» **AIM**: Arrange the data from its first line through the line containing "click(150, 614)", inclusive, as a Markdown table with the columns Row and Line. Number each row and leave out blank lines.

» **PROVIDED INFORMATION**:
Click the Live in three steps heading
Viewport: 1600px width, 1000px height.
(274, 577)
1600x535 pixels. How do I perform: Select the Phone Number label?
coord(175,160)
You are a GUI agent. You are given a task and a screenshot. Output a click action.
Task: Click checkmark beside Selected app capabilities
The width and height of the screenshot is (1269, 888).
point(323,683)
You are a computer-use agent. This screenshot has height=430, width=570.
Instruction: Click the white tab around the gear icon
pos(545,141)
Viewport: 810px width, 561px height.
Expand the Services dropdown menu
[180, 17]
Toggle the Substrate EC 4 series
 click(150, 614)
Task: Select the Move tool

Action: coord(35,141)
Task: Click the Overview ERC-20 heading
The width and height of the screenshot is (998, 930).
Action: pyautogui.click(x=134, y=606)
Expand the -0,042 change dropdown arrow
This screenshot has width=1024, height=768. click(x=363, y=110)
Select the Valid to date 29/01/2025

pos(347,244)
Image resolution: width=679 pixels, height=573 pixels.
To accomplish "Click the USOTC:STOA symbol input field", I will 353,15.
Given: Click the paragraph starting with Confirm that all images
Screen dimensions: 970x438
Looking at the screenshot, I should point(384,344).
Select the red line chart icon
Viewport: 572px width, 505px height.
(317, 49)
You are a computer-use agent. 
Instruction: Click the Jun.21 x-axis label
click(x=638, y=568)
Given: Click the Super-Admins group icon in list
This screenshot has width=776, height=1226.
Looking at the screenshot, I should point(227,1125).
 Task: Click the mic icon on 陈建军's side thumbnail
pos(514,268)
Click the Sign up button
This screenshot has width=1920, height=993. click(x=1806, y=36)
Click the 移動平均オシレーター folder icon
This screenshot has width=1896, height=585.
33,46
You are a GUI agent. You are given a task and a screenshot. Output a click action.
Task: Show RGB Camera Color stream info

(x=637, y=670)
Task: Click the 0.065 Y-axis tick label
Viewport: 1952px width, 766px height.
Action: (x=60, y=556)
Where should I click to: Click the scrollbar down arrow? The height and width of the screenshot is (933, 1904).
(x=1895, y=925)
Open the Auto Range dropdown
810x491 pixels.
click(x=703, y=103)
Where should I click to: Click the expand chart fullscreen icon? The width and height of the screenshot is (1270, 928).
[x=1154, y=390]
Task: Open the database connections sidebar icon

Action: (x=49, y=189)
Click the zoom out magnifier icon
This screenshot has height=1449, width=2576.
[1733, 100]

» **EXPECTED ANSWER**:
| Row | Line |
|---|---|
| 1 | Click the Live in three steps heading |
| 2 | Viewport: 1600px width, 1000px height. |
| 3 | (274, 577) |
| 4 | 1600x535 pixels. How do I perform: Select the Phone Number label? |
| 5 | coord(175,160) |
| 6 | You are a GUI agent. You are given a task and a screenshot. Output a click action. |
| 7 | Task: Click checkmark beside Selected app capabilities |
| 8 | The width and height of the screenshot is (1269, 888). |
| 9 | point(323,683) |
| 10 | You are a computer-use agent. This screenshot has height=430, width=570. |
| 11 | Instruction: Click the white tab around the gear icon |
| 12 | pos(545,141) |
| 13 | Viewport: 810px width, 561px height. |
| 14 | Expand the Services dropdown menu |
| 15 | [180, 17] |
| 16 | Toggle the Substrate EC 4 series |
| 17 |  click(150, 614) |